EXTRACTED ENTRIES:
────────────────────────────────────────
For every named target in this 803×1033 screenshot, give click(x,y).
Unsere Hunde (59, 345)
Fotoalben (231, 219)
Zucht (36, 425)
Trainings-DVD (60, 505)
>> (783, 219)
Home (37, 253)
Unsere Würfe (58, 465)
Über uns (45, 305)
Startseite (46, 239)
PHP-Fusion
────────────────────────────────────────
Format the listing above as a JSON list of strings, one string per line, leaving out any blank lines.

EXERCISE RESULT:
[
  "For every named target in this 803×1033 screenshot, give click(x,y).",
  "Unsere Hunde (59, 345)",
  "Fotoalben (231, 219)",
  "Zucht (36, 425)",
  "Trainings-DVD (60, 505)",
  ">> (783, 219)",
  "Home (37, 253)",
  "Unsere Würfe (58, 465)",
  "Über uns (45, 305)",
  "Startseite (46, 239)",
  "PHP-Fusion"
]